Return the lines that run from the line containing "The image size is (644, 645)." through the end of the entries, both ends included. Leave out all pictures.
Start of Exercise data
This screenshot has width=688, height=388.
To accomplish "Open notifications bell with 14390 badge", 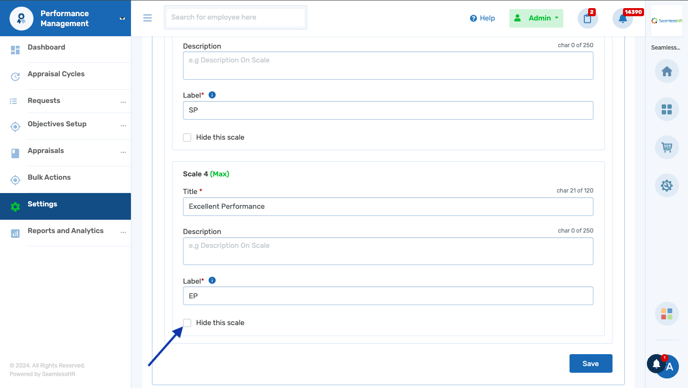I will 623,18.
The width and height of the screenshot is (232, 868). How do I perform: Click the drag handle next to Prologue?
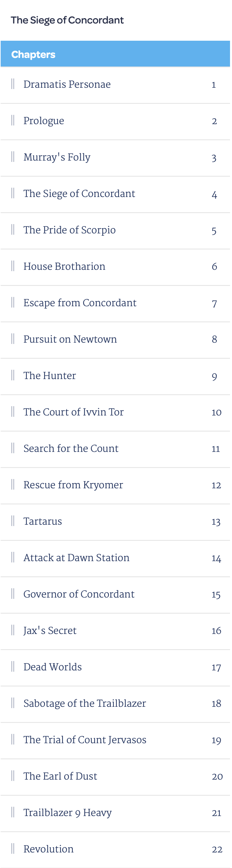coord(13,120)
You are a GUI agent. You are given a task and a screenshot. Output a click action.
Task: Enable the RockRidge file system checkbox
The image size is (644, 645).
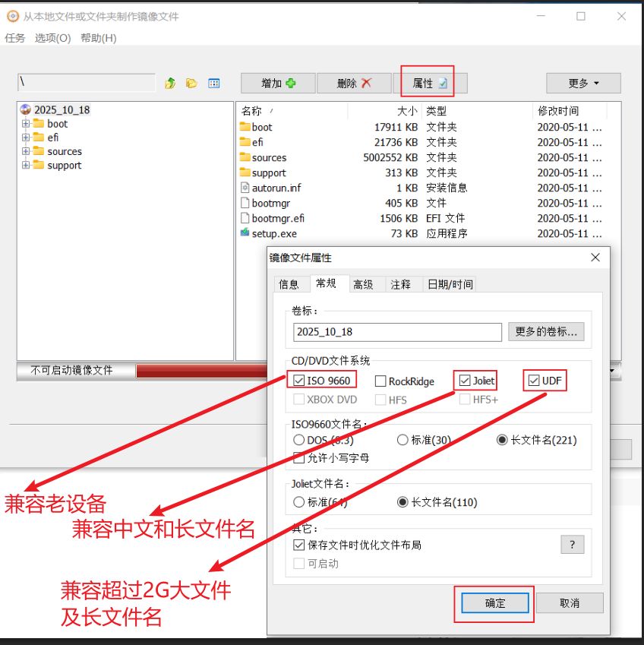[382, 381]
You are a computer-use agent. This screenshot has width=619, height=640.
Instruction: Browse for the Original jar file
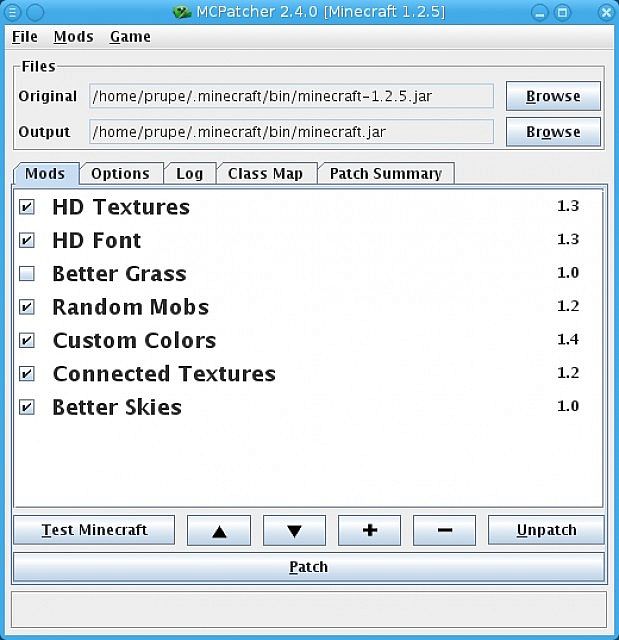pyautogui.click(x=552, y=96)

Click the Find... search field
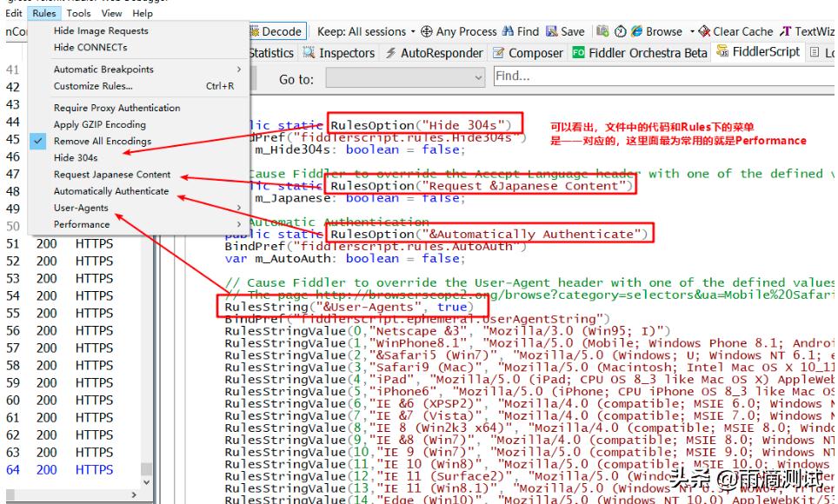tap(661, 76)
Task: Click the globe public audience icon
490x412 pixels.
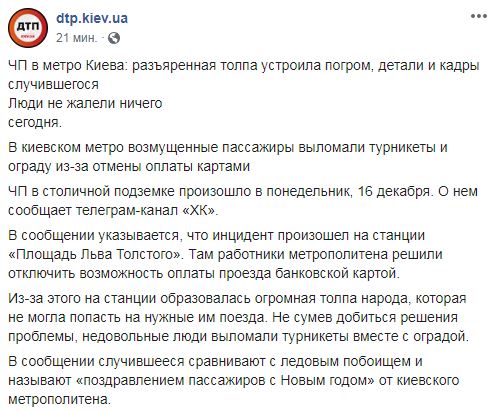Action: [114, 38]
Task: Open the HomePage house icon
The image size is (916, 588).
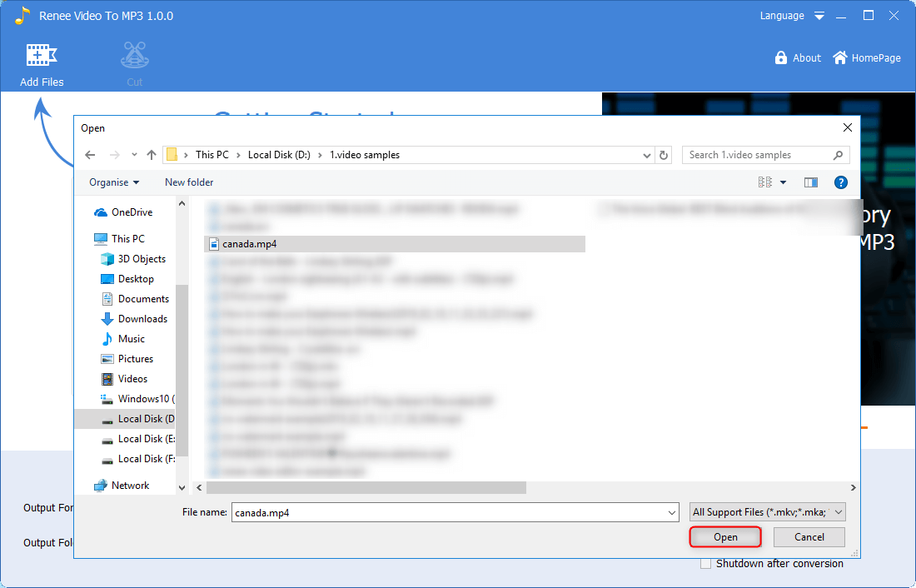Action: [x=840, y=58]
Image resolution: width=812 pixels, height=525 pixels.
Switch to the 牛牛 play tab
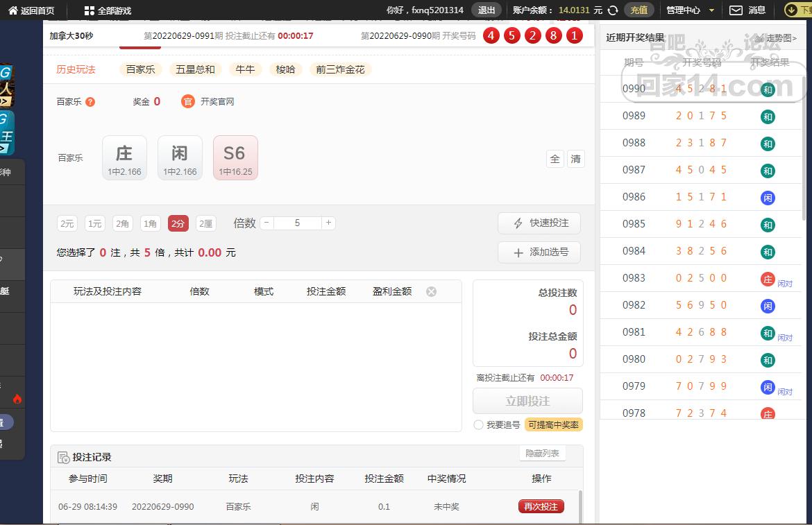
End of Exercise data
* [Your solution]:
The image size is (644, 645).
[382, 381]
You are a computer-use agent. This screenshot has width=619, height=640.
Instruction: Browse for the Original jar file
pyautogui.click(x=552, y=96)

Click the Find... search field
tap(661, 76)
Task: Click the globe public audience icon
490x412 pixels.
Action: [114, 38]
Task: Open the HomePage house icon
The image size is (916, 588).
Action: [x=840, y=58]
Image resolution: width=812 pixels, height=525 pixels.
Switch to the 牛牛 play tab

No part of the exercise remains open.